A Lyon, visite de la passionnante exposition « Dans les marges - 30 ans du fonds Chomarat » avec son co-commissaire, Antoine Idier
« Dans les marges », c'est le titre d'une exposition à ne pas manquer à la Bibliothèque municipale de Lyon, consacrée aux 30 ans du fonds Michel Chomarat, un des pionniers des archives LGBTI+ en France. Komitid s'est entretenu avec un des commissaires de cette exposition, le sociologue et historien Antoine Idier.
« Dans les marges », c'est le titre bien choisi de la passionnante exposition que la Bibliothèque municipale de Lyon consacre au Fonds Chomarat. Si vous vous intéressez à l'histoire des luttes LGBTI+ et aux archives, vous savez déjà que le Fonds Chomarat est un des premiers fonds d'archives LGBTI+, créé dès 1992 par Michel Chomarat, écrivain et activiste et conservé dans la deuxième bibliothèque publique de France.
Mais c'est aussi bien plus que cela. Depuis des décennies, Michel Chomarat collectionne des livres, des manuscrits, des partitions musicales, des estampes, des dessins d'artistes, des périodiques sur des sujets souvent ignorés des historiens et des chercheurs et aussi variés que les prisons, les jeux, les pratiques occultes et ésotériques, les prisons, les prostitués. Les marges, c'est en effet ce qui passionne le militant Chomarat, dont l'histoire personnelle est aussi jalonnée de combats, en particulier pour les droits des personnes LGBTI+.

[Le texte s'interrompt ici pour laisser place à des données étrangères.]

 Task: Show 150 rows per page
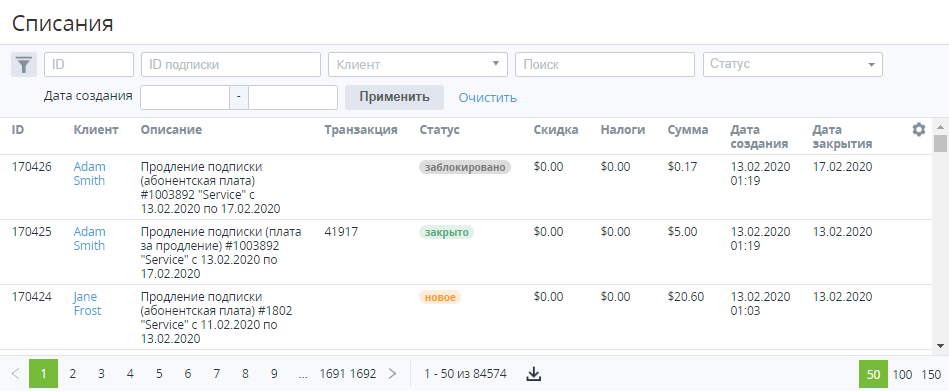[x=931, y=374]
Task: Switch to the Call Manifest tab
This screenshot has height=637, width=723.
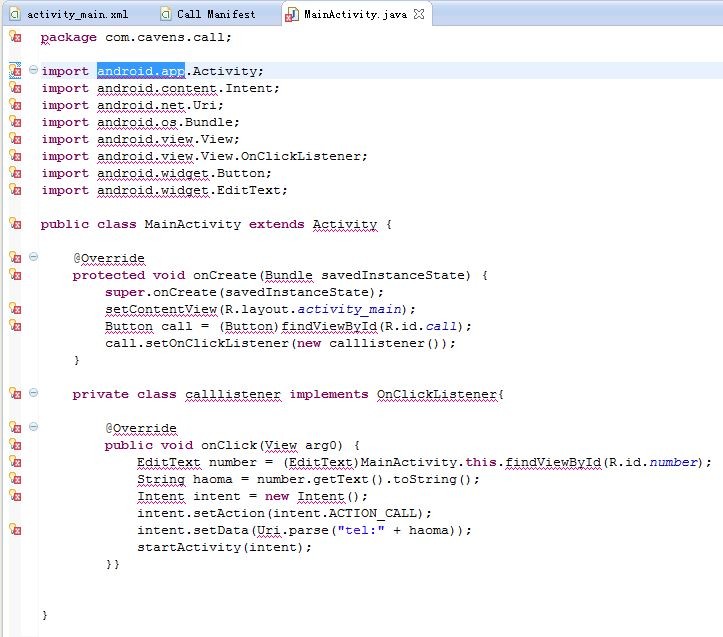Action: (x=216, y=14)
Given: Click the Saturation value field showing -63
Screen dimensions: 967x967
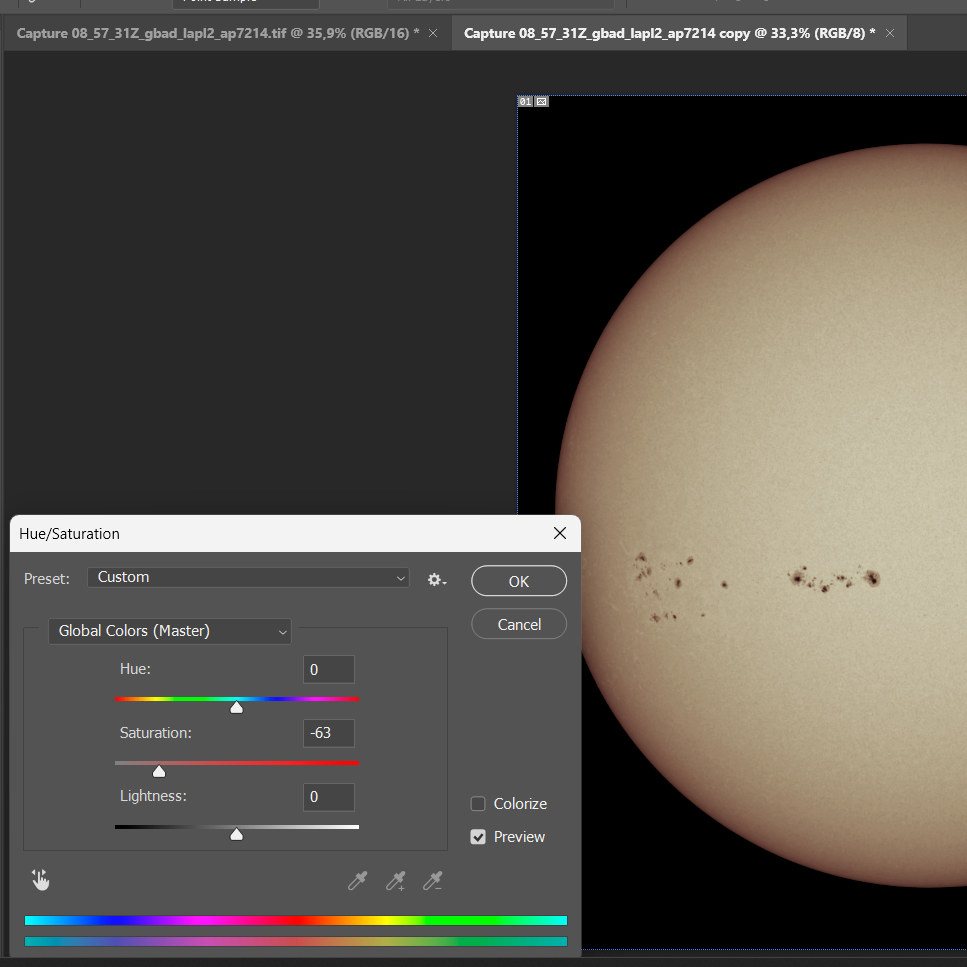Looking at the screenshot, I should click(x=329, y=733).
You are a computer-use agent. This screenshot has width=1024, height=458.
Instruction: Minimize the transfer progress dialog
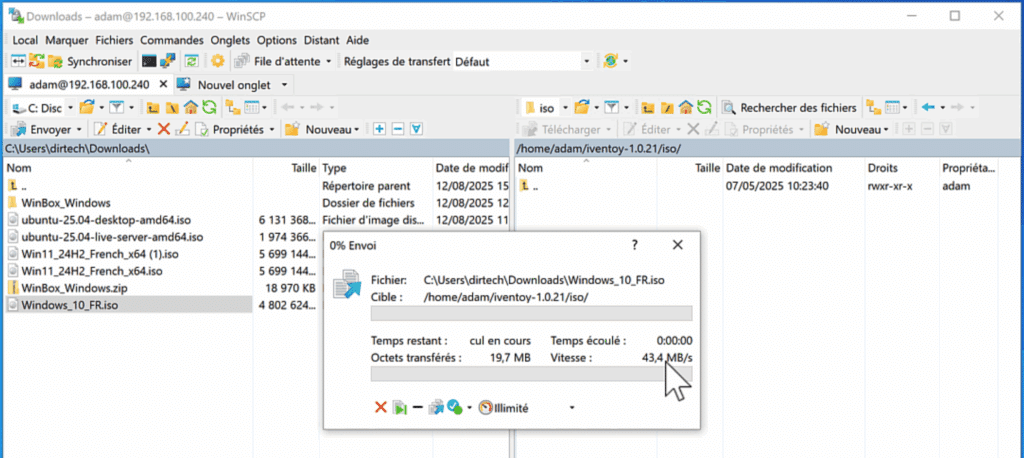coord(418,408)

Pierre Guinard, conservateur général des bibliothèques et le sociologue et historien Antoine Idier sont les commissaires de cette exposition que Komitid vous recommande chaudement. Elle est visible à Lyon jusqu'au 28 janvier 2023. Antoine Idier a répondu à nos questions.
Komitid : Je connaissais surtout du Fonds Chomarat la dimension archives LGBTI+. Mais en parcourant l’exposition, on réalise que les centres d’intérêt de Michel Chomarat sont bien plus variés…

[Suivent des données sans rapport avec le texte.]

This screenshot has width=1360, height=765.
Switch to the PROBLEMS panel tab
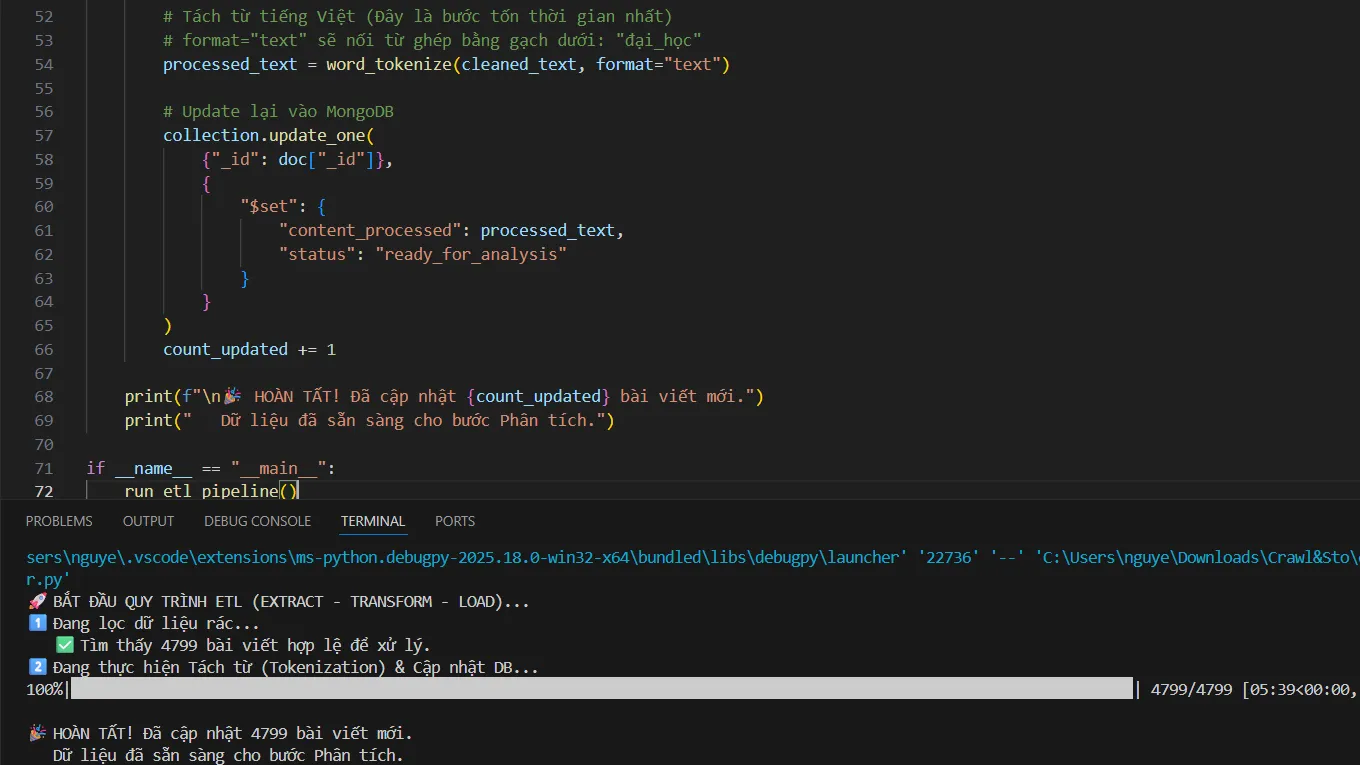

Antoine Idier : Oui, les 1 600 mètres linéaires du fonds Michel Chomarat constituent une extraordinaire et unique archive LGBTQI+… mais pas seulement. Le fonds LGBTQI+ représente entre un tiers et la moitié du fonds entier (plus de 50 000 documents ont été traités ; et un peu plus de la moitié du fonds est cataloguée) ; et près de la moitié de l’exposition. Les thématiques sont extrêmement variées, et leur développement a suivi les intérêts de Michel Chomarat, en même temps que les projets auxquels il participait, les passions de ses amis, des découvertes inopinées, les sollicitations dont il faisait l’objet… c’est en cela que le fonds est presque une « œuvre » en soi, personnelle et inachevée, à la limite autobiographique.
En dépit de cette variété de ses intérêts, il subsiste une forte cohérence, une unité remarquable du fonds. Celles-ci résident dans un intérêt très prononcé pour les marges, pour les groupes minoritaires, pour les processus de domination et de stigmatisation, et en particulier pour les multiples formes de résistance, pour la manière dont des individus et des groupes se dotent d’une parole (par des tracts, des publications, par exemple) ; un intérêt, également, pour les anonymes, les oubliés de l’histoire, ceux qui n’ont pas de place dans les récits dominants, ceux dont la postérité n’a pas retenu le nom. Le Fonds Chomarat prend ainsi la forme d’une archive de ce qui est dévalué, mépris ou rejeté par une société : Michel Chomarat se décrit souvent comme un homme qui « fait les poubelles »… une affirmation que je mets en rapport avec ce que disait Walter Benjamin du chiffonnier, celui qui vit des « haillons » et des « guenilles », par lesquels il est possible de « créer de l’histoire avec les détritus mêmes de l’histoire ».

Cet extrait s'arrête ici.